Chloe couldn't remember waking up, just as she couldn't remember getting dressed or driving Trixie to school or Trixie's concern about her. No. Actually, she remembered that. She remembered that, because this had gone on for too long. Trixie had dealt with too much. Inconsequential prisoners humans may be in comparison to everything she'd thought was pleasant and comforting hope, Chloe was sick of this and sick of what it was doing to her and sick of what it was doing to her daughter. She wanted answers and confirmation, and Amenadiel and Maze were both still gone, but she was certain that Lucifer wasn't. She hoped that he wasn't. God, she hoped. But for all her hope, Chloe still couldn't convince her fingers to cooperate with her phone. She still couldn't convince herself to call him, or text him, no matter how close each time she came. And she was sick of this.
She parked out front of Lux with every memory of how she got there and every intent to continue forward. Every action laid out and every desire acted upon. It was evening, and the line was already well formed, but the bouncer let her pass without question. The elevator opened without question. Lucifer's home opened without question.
And there he was. The Devil himself, sitting on his couch which probably had cost more than Chloe's rent, bottle of something not meant to be drunk from the bottle in hand.
Chloe sat next to him. She grabbed his sleeve when he tried to flee, and she pulled him back next to her, and she leant into him. He was warm. He'd always been warm—like a mug of hot chocolate.
"De… tective." He spoke like he was confused and unsure, and Chloe settled into the warmth, pinning him between the arm of the couch and her body. He wasn't a hugger; he held stiff. "I thought—"
"I'm not going to leave you." He was so predictable sometimes.
"But—"
"No." He quieted. This was nice, holding him, staring at his piano. He hadn't relaxed, but this was nice. Better. Getting better. "Charlotte?"

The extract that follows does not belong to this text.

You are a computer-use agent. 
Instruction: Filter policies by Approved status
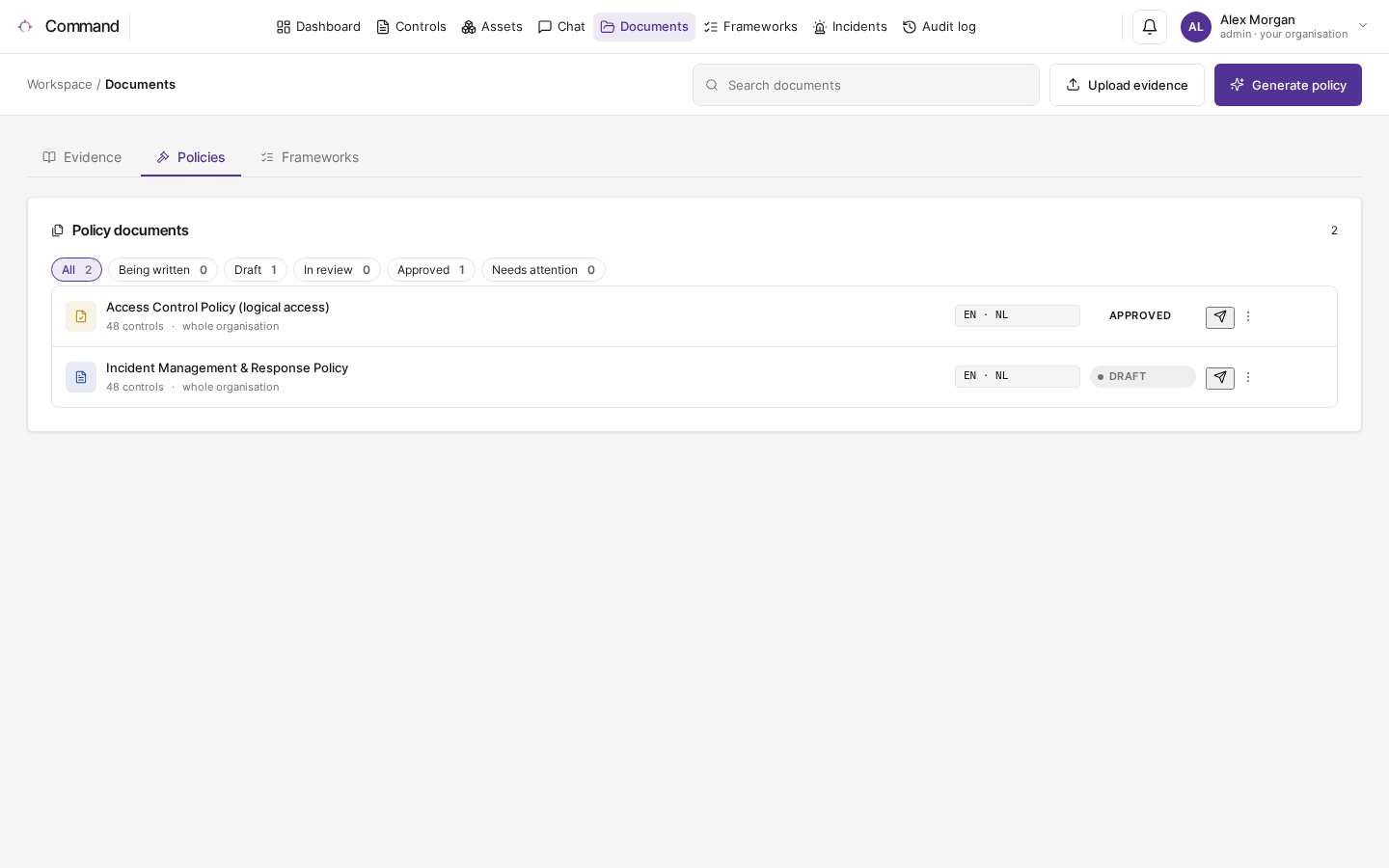tap(430, 270)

He didn't speak for a moment, and then he tried to escape again, but Chloe held fast. "In Heaven. Amenadiel flew her up." Good. And good. She supposed that was as good a reason as any to not be able to reach Amenadiel; no cell in Heaven.
"Maze?"
"With Linda. We are not on speaking terms."
Chloe nodded, finally realizing how smooth the fabric of his jacket was. "And you?"
"Likely returning to Hell once you've come to your senses."
"I just got my senses back." She removed her head from his sleeve to look at him. Circles beneath his eyes, stubble slightly more than stubble now, lips set into a grim line, but still the softest eyes. No fire at present. "I want you to stay."
"Even through I'm a monster?" A monster, he thought.
"That's the only thing you've said to me that isn't true." She pulled the bottle from his hand and set it on the ground at her feet. "You're not a monster. Not to me. Stay."